Les jeux de rôles traditionnels, ça n'existe pas

(Big up à Tonton Alias.)

A l'origine était le Donjon. Plus précisément, Dungeons & Dragons : Rules for Fantastic Medieval Wargame Campaigns Playable with Paper & Pencil & Miniature Figures de Gary Gigax et Dave Arneson. Deux livrets dans une boîte, et des règles incomplètes et partant du principe que vous alliez patcher les trous avec Chainmail (un jeu de combat médiéval) et Outdoor Survival (un jeu de simulation de randonnées*). Il faudra attendre le premier supplément, Greyhawk, pour que Dungeons & Dragons devienne un jeu complet. Et tout ce joyeux bazar est vendu par correspondance, grâce à des annonces dans les magazines spécialisés, ou dans certaines boutiques pour hobbyistes décalés : modélistes, grognards, figurinistes...

Ce sont les années 70. Il n'y a pas d'internet. Du tout. Ce qui réduit non seulement l'accessibilité en pron, mais aussi la possibilité d'échanges entre geeks

Et donc, tu te retrouves un beau matin avec dans ta boîte au lettres un jeu qui ne t'explique pas vraiment comment on y joue, mais qui t'assure que c'est possible d'y jouer, que d'autres y arrivent, et qu'ils s'éclatent. Et tu n'as que peu de moyens de communiquer avec ces gens-là.

Alors tu vas faire semblant. Pas juste faire semblant d'être un elfe. Tu vas faire semblant de savoir ce que tu fais, tu vas suivre les instructions comme tu les comprends et boucher les trous comme tu le peux. Tu vas faire comme si tu savais jouer à D&D avec tes potes, jusqu'à ce que ça marche et qu'on s'amuse. Fake it till you make it.

A ton humble avis, en procédant de la sorte, quelles sont tes chances de jouer au jeu auquel Dave et Gary jouent ? 

Aucune. Gary disait d'ailleurs à ce propos en frontispice de la version avancée :
Les règles étaient incomplètes, vagues et souvent ambigües et à cause de ça, D&D est devenu un non-jeu. Je veux dire par-là qu'il y a tellement de variations dans la façon de jouer d'un pays à l'autre, d'un patelin à l'autre voire d'un groupe à l'autre qu'il n'y a plus aucune continuité et aucun accord sur ce qu'est ce jeu et comment bien y jouer.
Donc voilà. Faute d'instructions claires, de procédures établies, le jeu de rôles, à sa base, c'est mille tables différentes qui jouent milles jeux différents avec le même bouquin de règles, en pensant faire la même chose. Ca donne un loisir créatif et rafraîchissant, ça donne de la variété, ça donne du choix.

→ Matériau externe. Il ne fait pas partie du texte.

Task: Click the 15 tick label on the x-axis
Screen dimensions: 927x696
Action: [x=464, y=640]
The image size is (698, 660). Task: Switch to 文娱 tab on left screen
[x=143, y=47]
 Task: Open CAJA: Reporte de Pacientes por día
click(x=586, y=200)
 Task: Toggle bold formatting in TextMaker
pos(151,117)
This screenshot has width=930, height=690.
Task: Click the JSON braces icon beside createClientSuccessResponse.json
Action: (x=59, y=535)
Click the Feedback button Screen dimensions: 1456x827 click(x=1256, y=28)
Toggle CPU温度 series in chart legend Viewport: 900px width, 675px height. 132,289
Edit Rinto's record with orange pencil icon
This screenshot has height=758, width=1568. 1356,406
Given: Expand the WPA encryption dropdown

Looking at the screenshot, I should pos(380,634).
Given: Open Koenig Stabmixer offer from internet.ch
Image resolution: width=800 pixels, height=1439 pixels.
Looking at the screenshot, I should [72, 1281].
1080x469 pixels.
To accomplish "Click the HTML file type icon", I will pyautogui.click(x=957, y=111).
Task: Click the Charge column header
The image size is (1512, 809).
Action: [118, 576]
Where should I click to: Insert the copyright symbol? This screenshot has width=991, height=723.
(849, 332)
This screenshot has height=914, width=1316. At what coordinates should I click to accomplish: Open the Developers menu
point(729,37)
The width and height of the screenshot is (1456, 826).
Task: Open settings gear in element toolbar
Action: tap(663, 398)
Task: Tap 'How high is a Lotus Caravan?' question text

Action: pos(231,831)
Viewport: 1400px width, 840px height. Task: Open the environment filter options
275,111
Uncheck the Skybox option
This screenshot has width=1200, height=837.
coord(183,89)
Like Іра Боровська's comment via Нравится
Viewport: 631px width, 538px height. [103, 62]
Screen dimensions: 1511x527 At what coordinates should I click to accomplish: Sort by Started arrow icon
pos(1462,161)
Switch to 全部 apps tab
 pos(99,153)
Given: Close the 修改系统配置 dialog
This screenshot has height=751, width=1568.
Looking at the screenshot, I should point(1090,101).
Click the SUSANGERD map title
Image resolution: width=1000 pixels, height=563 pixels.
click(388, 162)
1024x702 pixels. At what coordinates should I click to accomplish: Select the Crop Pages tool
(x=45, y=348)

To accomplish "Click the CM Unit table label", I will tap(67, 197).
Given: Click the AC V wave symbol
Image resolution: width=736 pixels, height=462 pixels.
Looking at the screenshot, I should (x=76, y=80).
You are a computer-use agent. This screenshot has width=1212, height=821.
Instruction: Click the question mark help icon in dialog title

Par contre, si vous voulez mon avis, ça donne une belle excuse pour vendre un gamedesign de merde** et ça rend notre loisir difficile à partager. Je reviendrai là-dessus un peu plus tard.

*Je sais, je pourrais vraiment me lâcher sur les blagues de geeks qui ne sortent pas de chez eux, mais vraiment, est-ce que ça en vaut la peine ?

**Et la galaxie tout entière sait que je ne suis pas propice à l'hyperbole.

Illustration : Futurama, © 2005 Fox Television.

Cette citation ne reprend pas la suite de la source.